Он был блестящим собеседником, потому что говорил искренне и мысли его были ясны — во всяком случае, для него самого. В нем не было ни следа напряжения или жеманства; он всегда оставался самим собой и никогда не играл роли. Он говорил с простотой и убежденностью пророка о своей религиозной вере и судьбах человека — оживленно, упорно, порой страстно, с авторитетом того, кто чужд эгоизма и жил и страдал ради своего кредо. Некоторые из его хозяев были борцами за любое страждущее дело, и беседа естественным образом переходила на американское рабство, права женщин, национальность или кооперацию. Музыка и поэзия были его излюбленными темами, и он мог с бойцовским азартом и полушутливой серьезностью отстаивать превосходство Мейербера над Россини или изливать свое негодование на столь ненавистное ему учение «искусства ради искусства». Обедая однажды с мисс и миссис Уильям Шаен, он забыл про еду в своем стремлении обратить хозяйку из ереси; а когда его стали усердно угощать, запротестовал, заявив, что у него есть дела поважнее, ибо «тут миссис Шаен катится к погибели изо всех сил, и я должен спасти ее душу». Теперь он говорил по-английски хорошо и бегло, однако — в отличие от своих английских текстов, где идиоматические погрешности случались редко, — с множеством мелких итальянизмов. В кругу малознакомых людей он порой бывал нервным и молчаливым; в других же случаях, возможно из-за той же нервозности, он монополизировал беседу, о чем потом горько сожалел. Однажды, много лет спустя, он встретился с Джоуэттом и проговорил непрерывно два часа, в то время как Джоуэтт молча слушал. Уходя, Джоуэтт заметил: «Он заставлял меня говорить все это время, и я понятия не имею, что он об этом думал». Джоуэтт аккуратно записал его слова и годы спустя заметил по поводу их встречи: «Мадзини был гениальным человеком, но слишком подвержен влиянию двух абстрактных идей — Бога и принципа национальной принадлежности». При этом он очень высоко отзывался о нем. «Он был энтузиастом, прожектером, — говорил он, — но это был благороднейший характер, и гений его далеко превосходил масштаб обычных государственных деятелей. Хотя он и не был политиком, я думаю, что его репутация со временем будет только расти, когда репутация большинства политиков сойдет на нет».

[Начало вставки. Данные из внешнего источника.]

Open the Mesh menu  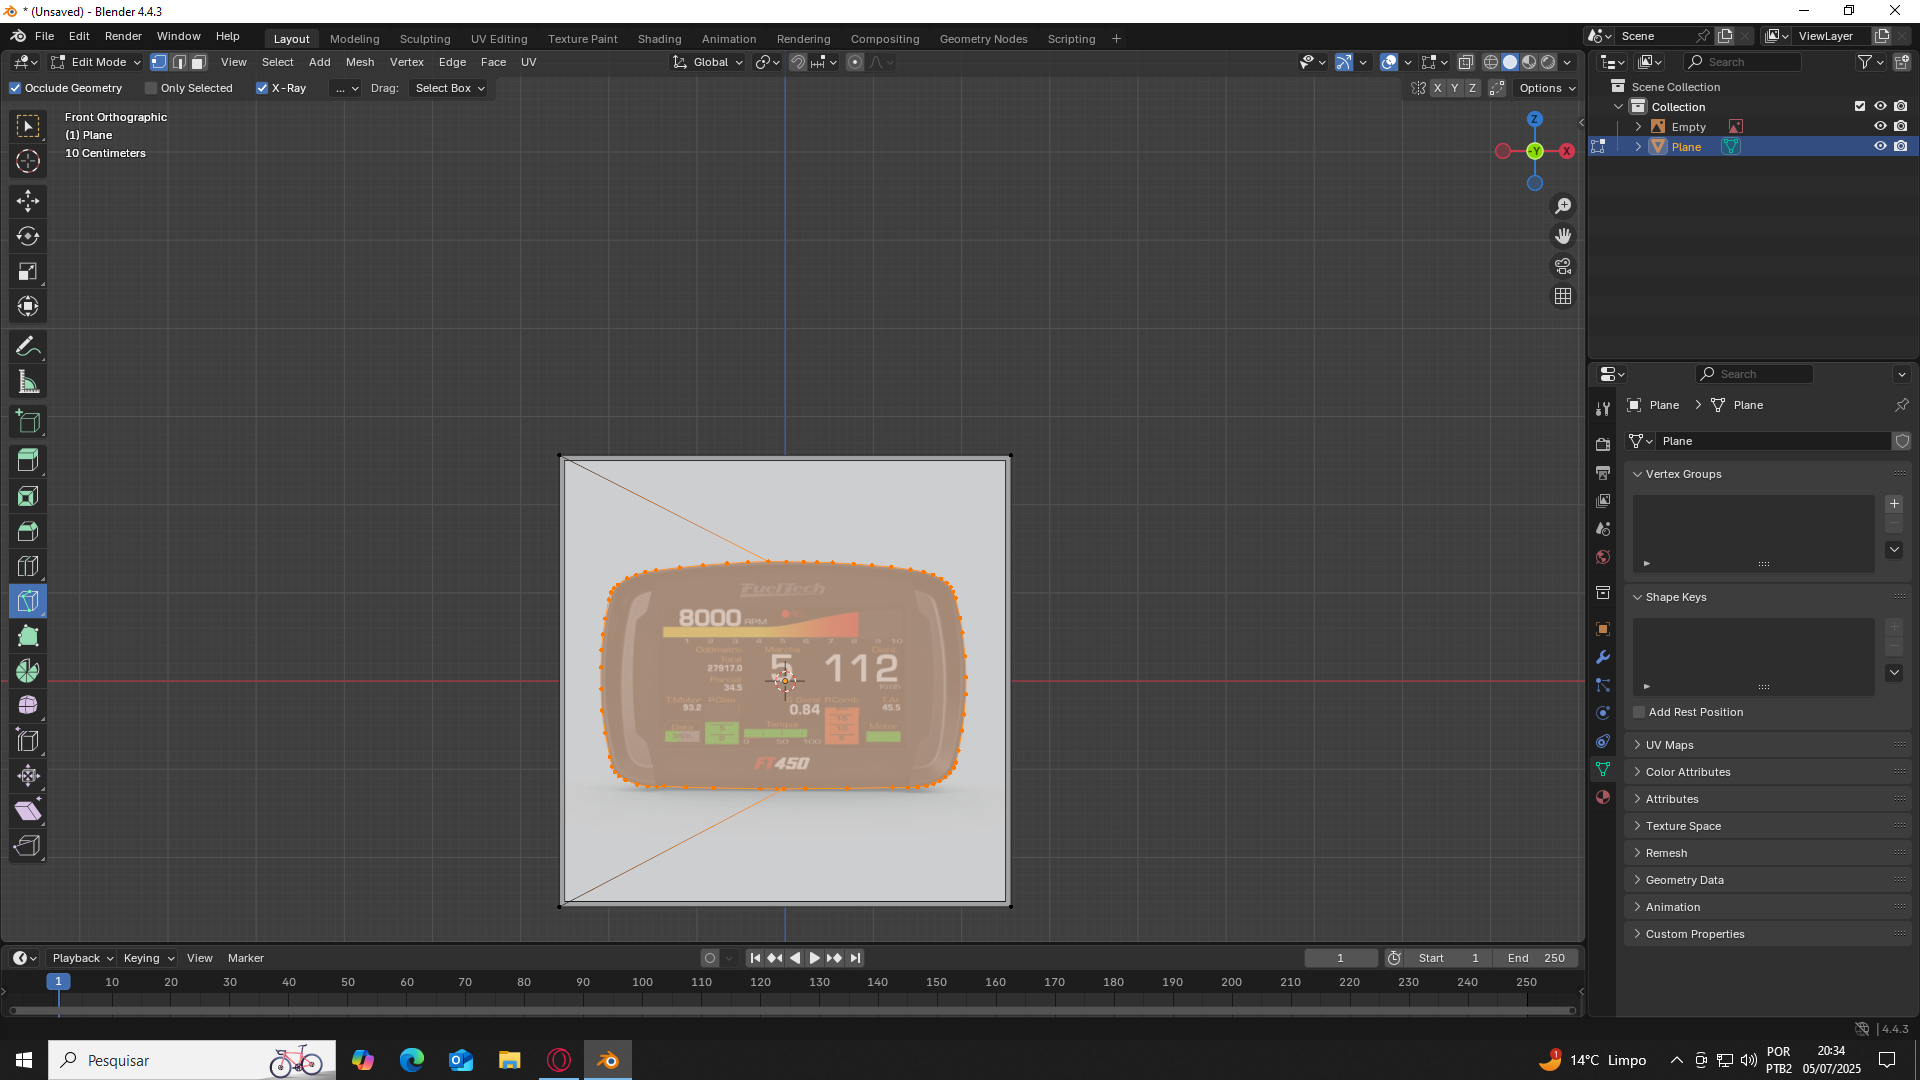pyautogui.click(x=359, y=62)
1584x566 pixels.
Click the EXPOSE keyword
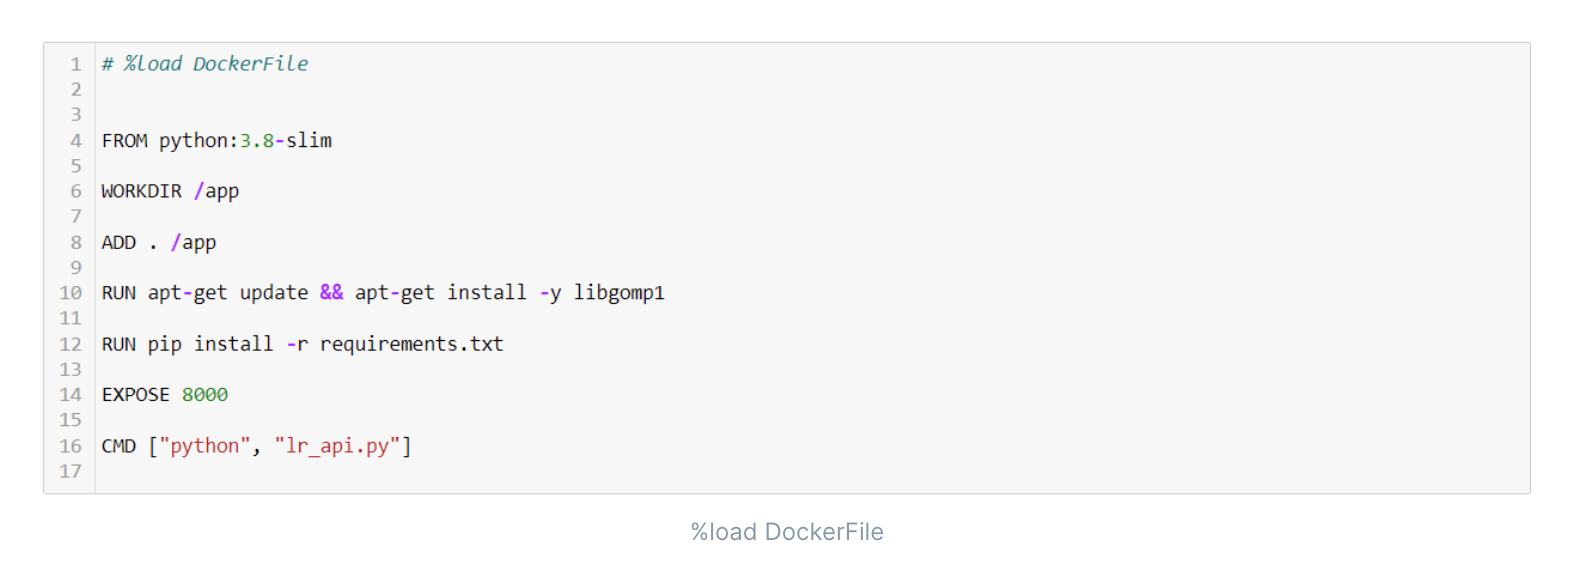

На тех, кто знал его близко, неотразимо действовало влияние этого человека, говорившего с властью о жизни, Боге и долге. Молодые люди во всяком случае, попадавшие под чары этих глаз и слышавшие, как вибрирующий голос с пылкой серьезностью рассуждает о глубоких тайнах Божьих, испытывали к нему благоговение и трепет, каких не внушал никто из представителей его поколения, если таковые вообще были. Перед ними стоял тот, кто отдал все за свой идеальный образ, кто обручился с нищетой, но без всякого самодовольства, будучи слишком опечален грехами и борьбой мира, чтобы чувствовать что-то помимо смирения; тот, кто прошел через великую историческую сцену, кто помогал перестраивать Европу, — великий мыслитель, великий нравственный учитель, проявлявший при этом бесконечную заботу о терзаниях и искушениях какой-нибудь смятенной души. «Ты, благородный Мадзини», — сказал Клаф после недолгого знакомства с его жизнью в Риме. Глубже было чувство тех, кто удостоился чести быть его близким спутником. И хотя это, пожалуй, трудно доказать, вполне вероятно, что он оставил немалый след в английской мысли. Тут и там обнаруживаются яркие следы его влияния на людей, которые помогали формировать лучшие умы среди нас на протяжении последних сорока лет. «Мадзини — истинный учитель нашей эпохи», — говорил Арнольд Тойнби. Воистину, эпоха еще никогда так остро не нуждалась в его возвышенном идеализме, чтобы утвердить более благородное правило в национальной и частной жизни.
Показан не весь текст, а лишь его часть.